Wise’s grandson, Jason Wise, continued the family’s tradition of service and was a member of the U.S. Air Force from 1999 to 2003. During this time, Jason was deployed to the Middle East in support of Operation Enduring Freedom.
This story was shared by Air Force veteran Jason Wise, who is a close friend of current Google employee and Air Force veteran David Mills.
Richard T. Breidenbach’s Joyous and Somber Memories of Service
Richard T. Breidenbach served in the Army from 1941-1945 during WWII. After many days of sustained combat, Breidenbach was severely wounded by enemy fire and remained in a coma for many weeks, from which he awoke on a hospital train that carried him to convalesce in England.
While on the hospital train, he met the famous leading lady of Alfred Hitchcock’s film “39 Steps,” Madeleine Carroll, who was overseas volunteering. At the time, she was one of the world’s highest paid actresses.
Due to his inability to hold a pen, Carroll offered to hand-write a letter to his wife, Jane Breidenbach, back in the U.S. Richard took her up on the offer.
Richard, along with the 45th Infantry Division, saw 511 days of sustained combat in Italy, France and Germany. After years of struggle, they eventually liberated the Nazi concentration camp of Dachau in April 1945.
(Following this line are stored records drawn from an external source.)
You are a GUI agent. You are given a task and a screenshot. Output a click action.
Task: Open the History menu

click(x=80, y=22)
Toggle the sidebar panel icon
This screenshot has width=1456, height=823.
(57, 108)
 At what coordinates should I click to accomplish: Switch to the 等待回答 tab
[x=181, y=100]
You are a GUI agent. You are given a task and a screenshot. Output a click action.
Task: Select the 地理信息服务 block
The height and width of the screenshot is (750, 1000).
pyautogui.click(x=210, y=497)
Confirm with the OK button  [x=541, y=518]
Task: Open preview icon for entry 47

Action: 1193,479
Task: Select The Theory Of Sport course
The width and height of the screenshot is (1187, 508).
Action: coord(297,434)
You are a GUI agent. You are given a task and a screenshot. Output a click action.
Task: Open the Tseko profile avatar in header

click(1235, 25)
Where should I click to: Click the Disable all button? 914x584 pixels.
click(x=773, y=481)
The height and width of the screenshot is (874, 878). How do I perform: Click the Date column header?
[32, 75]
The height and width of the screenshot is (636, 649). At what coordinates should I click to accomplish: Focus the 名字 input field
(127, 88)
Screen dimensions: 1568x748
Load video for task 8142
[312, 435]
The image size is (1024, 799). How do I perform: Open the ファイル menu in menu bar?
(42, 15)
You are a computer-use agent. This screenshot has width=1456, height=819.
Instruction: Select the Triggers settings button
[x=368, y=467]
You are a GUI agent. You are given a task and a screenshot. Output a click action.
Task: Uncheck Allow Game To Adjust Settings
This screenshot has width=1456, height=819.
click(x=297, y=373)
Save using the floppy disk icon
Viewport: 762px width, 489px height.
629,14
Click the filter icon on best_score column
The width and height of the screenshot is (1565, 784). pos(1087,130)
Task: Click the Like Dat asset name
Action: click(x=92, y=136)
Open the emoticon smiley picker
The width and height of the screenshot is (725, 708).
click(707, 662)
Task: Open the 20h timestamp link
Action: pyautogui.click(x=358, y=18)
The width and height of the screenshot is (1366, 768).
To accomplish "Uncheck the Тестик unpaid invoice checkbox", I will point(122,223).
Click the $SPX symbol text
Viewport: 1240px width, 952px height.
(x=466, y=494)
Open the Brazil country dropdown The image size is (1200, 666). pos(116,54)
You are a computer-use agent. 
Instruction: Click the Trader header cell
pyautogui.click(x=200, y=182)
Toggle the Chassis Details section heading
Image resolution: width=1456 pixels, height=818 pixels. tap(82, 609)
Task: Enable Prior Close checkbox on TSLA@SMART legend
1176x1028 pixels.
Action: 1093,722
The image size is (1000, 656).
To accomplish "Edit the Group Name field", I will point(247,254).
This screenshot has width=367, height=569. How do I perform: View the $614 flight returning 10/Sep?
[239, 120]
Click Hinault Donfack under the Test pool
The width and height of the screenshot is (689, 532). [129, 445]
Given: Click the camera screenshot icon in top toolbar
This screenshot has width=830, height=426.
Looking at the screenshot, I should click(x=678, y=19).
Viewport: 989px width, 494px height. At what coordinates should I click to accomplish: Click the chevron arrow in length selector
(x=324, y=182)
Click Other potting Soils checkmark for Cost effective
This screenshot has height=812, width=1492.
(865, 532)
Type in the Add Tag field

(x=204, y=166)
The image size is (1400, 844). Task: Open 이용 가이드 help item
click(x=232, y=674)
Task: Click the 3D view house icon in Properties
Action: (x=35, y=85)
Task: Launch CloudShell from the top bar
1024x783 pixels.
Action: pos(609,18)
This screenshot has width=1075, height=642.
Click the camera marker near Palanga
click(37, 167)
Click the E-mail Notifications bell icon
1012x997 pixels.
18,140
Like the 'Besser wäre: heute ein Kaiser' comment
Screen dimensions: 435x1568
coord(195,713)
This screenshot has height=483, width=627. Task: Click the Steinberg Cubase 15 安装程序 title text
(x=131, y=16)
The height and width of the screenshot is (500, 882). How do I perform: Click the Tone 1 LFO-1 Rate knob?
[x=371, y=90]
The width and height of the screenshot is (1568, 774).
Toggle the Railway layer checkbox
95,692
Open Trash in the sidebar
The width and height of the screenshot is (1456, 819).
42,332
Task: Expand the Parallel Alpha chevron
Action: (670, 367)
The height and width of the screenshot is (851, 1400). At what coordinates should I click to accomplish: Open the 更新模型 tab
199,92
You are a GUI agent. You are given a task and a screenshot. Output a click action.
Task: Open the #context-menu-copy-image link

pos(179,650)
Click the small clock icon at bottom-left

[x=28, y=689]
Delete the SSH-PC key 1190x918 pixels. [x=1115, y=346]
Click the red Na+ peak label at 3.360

The division was composed of men from Oklahoma, Texas, Colorado, New Mexico and Arizona. According to a 2018 story by the editors of the American Indian Magazine, the 45th was particularly diverse for the time and “its ranks included many American Indians, as well as cowboys, and the division was always conscious of its Native heritage.”
Richard only told his grandson, Matt Breidenbach, about Dachau one time before he died. While Matt was very young, he remembers his grandfather using the word “skeletons” to describe what he saw in Dachau, referring to both the liberated and the deceased.
“While the memory of such horrors cannot ever be replicated, and I’ll likely never see anything as terrible, what he and his fellow soldiers endured in the name of liberty has inspired me, and continues to inspire me to this day, to be a better man, citizen and service member to our nation,” Matt said.
“When he passed away in 2013, I knew that I had to serve my country to somewhat live up to his legacy and honor the ground that generation laid before us.”
Matt went on to serve in the U.S. Navy and is still serving as a Navy reservist today.
This story was shared by Navy reservist and current Google employee, Matt Breidenbach, and his family.